Input data section start
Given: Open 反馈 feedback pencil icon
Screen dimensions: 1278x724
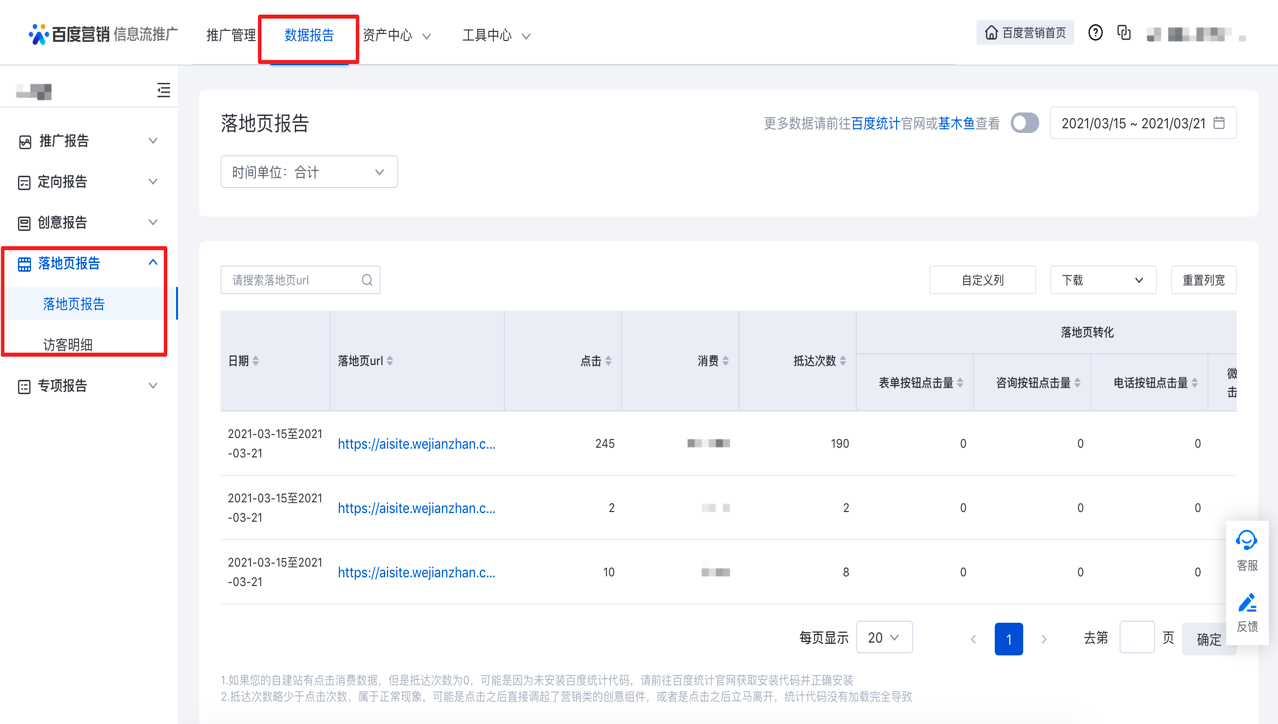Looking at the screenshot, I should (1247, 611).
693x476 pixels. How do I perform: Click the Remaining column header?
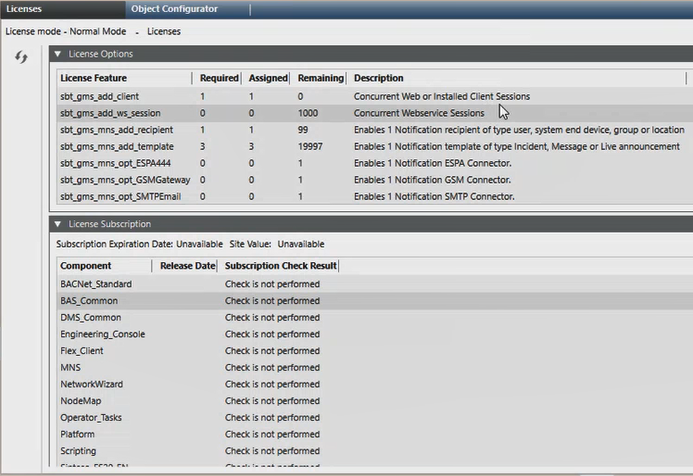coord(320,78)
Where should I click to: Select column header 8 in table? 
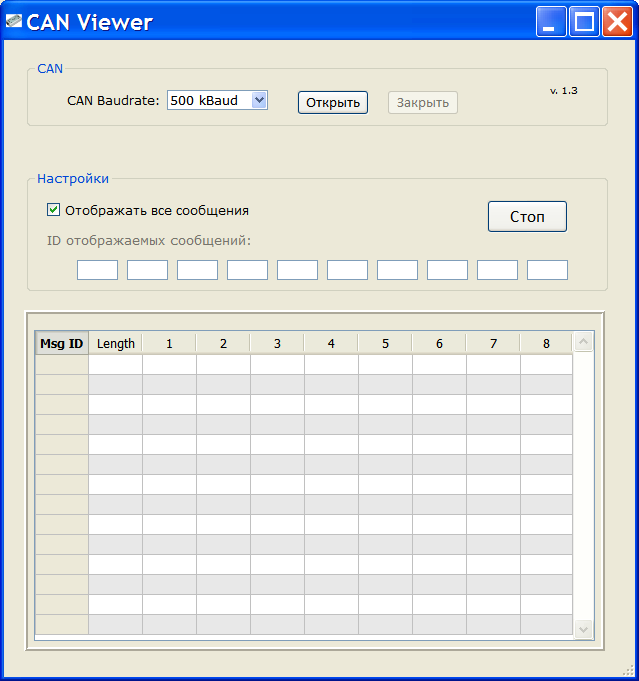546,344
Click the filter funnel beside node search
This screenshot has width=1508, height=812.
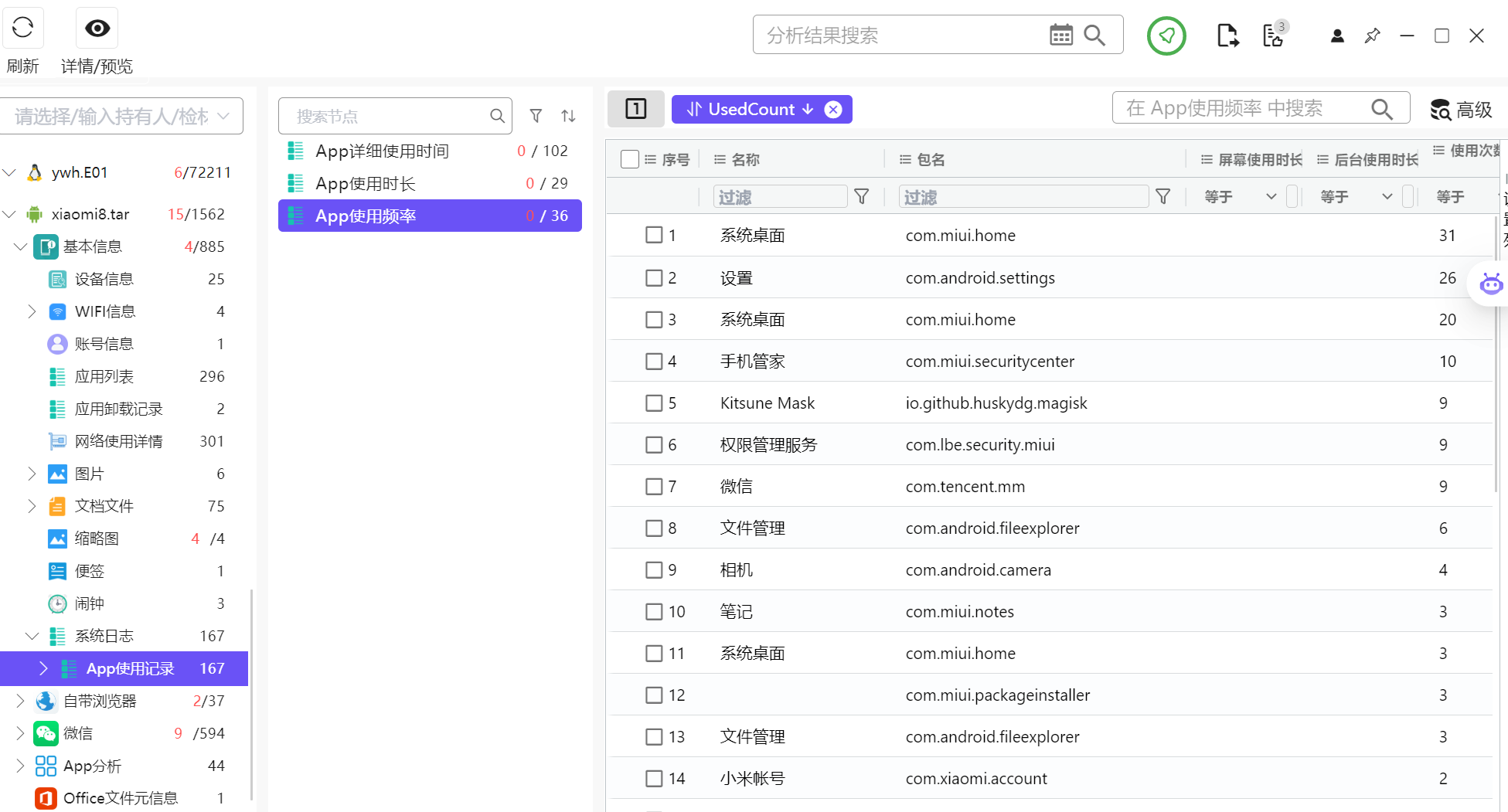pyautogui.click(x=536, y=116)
Input data section end
#### [Exercise prompt]
Print the lines from the one holding "Screen dimensions: 1278x724" through the last line of the records, word for word, and omit the pictures.

#### [Exercise result]
Screen dimensions: 1278x724
Looking at the screenshot, I should (1247, 611).
693x476 pixels. How do I perform: Click the Remaining column header?
coord(320,78)
Where should I click to: Select column header 8 in table? 
546,344
Click the filter funnel beside node search
This screenshot has width=1508, height=812.
pyautogui.click(x=536, y=116)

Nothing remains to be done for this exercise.